> **EXERCISE DESCRIPTION**:
From the records below, copy every line that contains the word "green", treating uppercase and lowercase as different.

─── INPUT RECORDS

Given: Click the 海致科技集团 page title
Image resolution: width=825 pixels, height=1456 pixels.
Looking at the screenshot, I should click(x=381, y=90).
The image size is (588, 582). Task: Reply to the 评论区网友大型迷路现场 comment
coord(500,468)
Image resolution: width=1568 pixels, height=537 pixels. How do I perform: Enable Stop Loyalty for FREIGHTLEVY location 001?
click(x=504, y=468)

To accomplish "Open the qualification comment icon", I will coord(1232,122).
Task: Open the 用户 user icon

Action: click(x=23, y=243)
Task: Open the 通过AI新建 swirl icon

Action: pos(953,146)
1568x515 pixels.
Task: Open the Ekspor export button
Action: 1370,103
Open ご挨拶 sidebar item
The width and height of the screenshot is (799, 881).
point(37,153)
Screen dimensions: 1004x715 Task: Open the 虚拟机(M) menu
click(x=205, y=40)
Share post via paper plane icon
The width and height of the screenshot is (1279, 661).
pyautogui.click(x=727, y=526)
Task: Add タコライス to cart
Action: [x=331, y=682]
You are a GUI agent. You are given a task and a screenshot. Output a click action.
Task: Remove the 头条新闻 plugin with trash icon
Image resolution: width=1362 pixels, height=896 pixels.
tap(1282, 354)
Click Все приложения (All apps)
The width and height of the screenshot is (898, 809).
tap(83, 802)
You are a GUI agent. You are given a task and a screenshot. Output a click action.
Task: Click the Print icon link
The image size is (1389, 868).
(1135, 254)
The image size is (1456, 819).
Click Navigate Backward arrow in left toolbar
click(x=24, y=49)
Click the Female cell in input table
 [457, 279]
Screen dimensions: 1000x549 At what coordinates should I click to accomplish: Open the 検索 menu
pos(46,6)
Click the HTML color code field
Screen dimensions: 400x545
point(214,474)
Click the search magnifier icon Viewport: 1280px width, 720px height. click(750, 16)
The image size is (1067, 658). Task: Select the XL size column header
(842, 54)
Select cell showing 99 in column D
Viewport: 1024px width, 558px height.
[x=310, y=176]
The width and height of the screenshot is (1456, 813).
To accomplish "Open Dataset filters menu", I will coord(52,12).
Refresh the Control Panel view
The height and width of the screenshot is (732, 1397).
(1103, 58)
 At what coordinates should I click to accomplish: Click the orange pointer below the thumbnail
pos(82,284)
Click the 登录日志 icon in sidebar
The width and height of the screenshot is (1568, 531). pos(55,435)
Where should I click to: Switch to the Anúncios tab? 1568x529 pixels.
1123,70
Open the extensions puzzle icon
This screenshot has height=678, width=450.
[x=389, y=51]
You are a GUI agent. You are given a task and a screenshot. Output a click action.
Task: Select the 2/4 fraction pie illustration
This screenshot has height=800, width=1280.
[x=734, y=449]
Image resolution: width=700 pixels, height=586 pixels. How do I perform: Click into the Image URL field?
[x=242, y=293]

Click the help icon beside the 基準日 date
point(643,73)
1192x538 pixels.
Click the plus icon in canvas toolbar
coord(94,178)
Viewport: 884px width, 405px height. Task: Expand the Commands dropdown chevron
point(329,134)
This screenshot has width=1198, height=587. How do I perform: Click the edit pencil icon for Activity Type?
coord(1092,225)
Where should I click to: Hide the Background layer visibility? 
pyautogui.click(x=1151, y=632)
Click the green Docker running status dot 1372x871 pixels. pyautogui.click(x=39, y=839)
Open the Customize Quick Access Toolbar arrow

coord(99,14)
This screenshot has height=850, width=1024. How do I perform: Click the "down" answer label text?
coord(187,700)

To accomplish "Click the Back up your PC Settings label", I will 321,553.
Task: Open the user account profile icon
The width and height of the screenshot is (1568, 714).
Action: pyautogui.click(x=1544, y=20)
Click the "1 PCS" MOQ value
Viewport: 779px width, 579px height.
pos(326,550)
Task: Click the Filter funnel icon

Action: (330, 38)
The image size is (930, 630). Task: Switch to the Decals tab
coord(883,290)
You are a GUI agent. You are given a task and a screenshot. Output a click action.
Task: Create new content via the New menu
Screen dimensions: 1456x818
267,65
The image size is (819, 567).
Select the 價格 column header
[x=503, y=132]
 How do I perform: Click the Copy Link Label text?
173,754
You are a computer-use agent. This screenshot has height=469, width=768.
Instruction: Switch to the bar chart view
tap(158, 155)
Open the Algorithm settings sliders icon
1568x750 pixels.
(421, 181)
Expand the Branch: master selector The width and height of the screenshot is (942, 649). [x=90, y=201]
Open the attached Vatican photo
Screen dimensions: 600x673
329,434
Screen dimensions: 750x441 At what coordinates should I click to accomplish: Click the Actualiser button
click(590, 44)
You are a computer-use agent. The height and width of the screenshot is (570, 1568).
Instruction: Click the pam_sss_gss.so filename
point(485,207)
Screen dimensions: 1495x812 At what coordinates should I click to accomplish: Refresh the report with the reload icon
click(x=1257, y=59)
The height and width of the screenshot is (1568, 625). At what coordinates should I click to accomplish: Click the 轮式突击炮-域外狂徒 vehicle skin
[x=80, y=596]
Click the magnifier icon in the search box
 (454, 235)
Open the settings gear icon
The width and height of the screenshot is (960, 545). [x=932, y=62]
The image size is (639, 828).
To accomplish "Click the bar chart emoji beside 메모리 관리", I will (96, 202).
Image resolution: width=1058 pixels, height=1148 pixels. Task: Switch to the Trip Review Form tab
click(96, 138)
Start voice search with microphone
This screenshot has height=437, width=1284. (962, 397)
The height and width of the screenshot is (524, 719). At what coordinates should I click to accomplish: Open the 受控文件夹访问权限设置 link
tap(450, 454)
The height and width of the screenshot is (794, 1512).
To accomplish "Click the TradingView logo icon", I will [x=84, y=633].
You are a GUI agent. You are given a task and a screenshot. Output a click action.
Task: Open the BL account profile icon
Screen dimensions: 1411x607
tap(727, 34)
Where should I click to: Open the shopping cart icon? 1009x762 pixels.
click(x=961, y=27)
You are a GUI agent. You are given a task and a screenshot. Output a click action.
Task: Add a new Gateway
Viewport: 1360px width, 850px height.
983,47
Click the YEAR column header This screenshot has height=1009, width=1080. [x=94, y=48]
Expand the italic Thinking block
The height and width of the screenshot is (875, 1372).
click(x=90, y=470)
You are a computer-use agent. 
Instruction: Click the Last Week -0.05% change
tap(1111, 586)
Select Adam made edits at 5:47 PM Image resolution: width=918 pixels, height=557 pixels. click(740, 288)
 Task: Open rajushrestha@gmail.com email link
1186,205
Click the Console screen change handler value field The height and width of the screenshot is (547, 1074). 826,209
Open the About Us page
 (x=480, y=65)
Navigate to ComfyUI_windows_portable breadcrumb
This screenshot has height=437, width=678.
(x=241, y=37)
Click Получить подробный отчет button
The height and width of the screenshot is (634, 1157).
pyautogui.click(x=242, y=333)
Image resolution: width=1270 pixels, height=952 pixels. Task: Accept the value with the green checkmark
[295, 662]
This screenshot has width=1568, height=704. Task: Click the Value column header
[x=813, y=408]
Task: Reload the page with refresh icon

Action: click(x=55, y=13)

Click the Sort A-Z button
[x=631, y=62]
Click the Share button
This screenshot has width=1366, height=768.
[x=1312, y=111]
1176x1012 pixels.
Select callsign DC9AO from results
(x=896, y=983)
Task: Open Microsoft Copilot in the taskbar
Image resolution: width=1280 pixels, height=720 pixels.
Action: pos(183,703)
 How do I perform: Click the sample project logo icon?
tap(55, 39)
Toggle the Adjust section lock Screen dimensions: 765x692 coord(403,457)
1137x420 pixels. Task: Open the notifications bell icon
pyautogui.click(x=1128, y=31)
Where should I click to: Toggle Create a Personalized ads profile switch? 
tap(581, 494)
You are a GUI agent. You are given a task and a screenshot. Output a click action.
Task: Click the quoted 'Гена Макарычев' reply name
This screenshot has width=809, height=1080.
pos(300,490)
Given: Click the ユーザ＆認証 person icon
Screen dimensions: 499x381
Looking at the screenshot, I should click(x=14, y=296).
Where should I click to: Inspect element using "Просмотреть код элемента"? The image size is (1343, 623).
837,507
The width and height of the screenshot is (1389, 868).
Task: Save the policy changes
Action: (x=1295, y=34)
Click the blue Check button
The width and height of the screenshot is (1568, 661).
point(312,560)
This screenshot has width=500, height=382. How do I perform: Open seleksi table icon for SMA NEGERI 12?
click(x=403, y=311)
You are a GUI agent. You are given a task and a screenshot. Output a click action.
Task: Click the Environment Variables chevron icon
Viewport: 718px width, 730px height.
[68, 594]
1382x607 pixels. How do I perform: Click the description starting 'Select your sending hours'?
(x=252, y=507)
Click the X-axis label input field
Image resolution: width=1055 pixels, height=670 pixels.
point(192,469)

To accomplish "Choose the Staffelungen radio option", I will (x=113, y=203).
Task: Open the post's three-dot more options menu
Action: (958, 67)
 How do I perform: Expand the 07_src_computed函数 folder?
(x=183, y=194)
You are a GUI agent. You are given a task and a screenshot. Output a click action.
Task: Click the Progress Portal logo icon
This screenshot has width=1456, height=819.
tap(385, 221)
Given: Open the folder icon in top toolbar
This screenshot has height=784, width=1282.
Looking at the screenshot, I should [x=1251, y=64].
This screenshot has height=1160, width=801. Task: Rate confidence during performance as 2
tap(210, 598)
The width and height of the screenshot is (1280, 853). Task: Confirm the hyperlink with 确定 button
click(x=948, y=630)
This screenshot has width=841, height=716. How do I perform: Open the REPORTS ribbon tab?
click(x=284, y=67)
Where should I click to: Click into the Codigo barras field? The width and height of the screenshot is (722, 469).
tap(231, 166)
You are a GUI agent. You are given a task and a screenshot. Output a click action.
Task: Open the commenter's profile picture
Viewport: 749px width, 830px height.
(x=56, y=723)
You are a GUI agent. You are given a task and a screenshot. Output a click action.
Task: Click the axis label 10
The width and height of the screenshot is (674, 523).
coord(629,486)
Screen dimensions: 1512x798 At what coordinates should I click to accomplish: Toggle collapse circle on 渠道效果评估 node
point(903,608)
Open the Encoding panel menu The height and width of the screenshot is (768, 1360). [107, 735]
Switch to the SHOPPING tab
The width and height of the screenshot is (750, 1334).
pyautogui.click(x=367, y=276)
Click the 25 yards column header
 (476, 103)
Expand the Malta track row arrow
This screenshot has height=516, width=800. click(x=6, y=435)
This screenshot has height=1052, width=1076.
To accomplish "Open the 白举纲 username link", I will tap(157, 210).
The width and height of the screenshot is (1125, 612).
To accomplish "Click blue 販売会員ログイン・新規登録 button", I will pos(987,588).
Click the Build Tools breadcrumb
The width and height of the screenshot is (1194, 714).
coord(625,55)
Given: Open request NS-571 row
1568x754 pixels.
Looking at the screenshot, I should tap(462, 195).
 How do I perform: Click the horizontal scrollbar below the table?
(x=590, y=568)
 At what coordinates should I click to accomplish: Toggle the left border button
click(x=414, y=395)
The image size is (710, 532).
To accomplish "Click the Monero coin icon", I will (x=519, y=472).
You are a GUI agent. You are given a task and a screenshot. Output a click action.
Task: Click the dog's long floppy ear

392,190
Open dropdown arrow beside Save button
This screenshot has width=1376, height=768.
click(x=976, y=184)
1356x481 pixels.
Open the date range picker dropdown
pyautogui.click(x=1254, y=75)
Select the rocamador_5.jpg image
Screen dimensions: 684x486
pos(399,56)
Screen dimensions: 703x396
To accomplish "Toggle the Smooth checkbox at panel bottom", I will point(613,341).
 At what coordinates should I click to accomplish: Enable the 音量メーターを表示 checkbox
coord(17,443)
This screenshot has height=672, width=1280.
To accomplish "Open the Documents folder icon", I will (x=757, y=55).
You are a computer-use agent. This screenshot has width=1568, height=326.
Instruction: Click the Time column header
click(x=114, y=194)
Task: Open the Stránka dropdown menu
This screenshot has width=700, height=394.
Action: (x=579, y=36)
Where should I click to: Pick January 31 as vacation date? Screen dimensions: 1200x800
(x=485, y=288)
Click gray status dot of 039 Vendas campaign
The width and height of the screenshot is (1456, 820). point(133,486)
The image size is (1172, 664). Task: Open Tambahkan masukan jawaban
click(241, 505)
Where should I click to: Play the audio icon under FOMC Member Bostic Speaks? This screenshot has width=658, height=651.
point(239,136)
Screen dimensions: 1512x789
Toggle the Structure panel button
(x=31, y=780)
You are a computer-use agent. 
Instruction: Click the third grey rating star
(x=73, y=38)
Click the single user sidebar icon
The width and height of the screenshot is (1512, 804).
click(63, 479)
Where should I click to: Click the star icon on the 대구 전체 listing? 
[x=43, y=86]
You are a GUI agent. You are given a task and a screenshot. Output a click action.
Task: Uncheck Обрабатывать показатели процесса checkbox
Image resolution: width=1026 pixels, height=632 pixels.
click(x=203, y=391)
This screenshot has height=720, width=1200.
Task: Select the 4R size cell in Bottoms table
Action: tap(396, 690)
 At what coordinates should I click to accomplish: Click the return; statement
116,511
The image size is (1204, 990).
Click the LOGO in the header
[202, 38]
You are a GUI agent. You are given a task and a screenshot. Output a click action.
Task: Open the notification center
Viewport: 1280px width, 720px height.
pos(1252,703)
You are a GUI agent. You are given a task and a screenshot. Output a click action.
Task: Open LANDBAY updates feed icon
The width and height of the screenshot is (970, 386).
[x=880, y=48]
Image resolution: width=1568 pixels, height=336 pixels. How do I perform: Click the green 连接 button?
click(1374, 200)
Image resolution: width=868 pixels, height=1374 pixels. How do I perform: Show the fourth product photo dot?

──────

> **EXERCISE ANSWER**:
Click the green Docker running status dot 1372x871 pixels. pyautogui.click(x=39, y=839)
Image resolution: width=1270 pixels, height=952 pixels. Task: Accept the value with the green checkmark
Image resolution: width=1568 pixels, height=336 pixels. How do I perform: Click the green 连接 button?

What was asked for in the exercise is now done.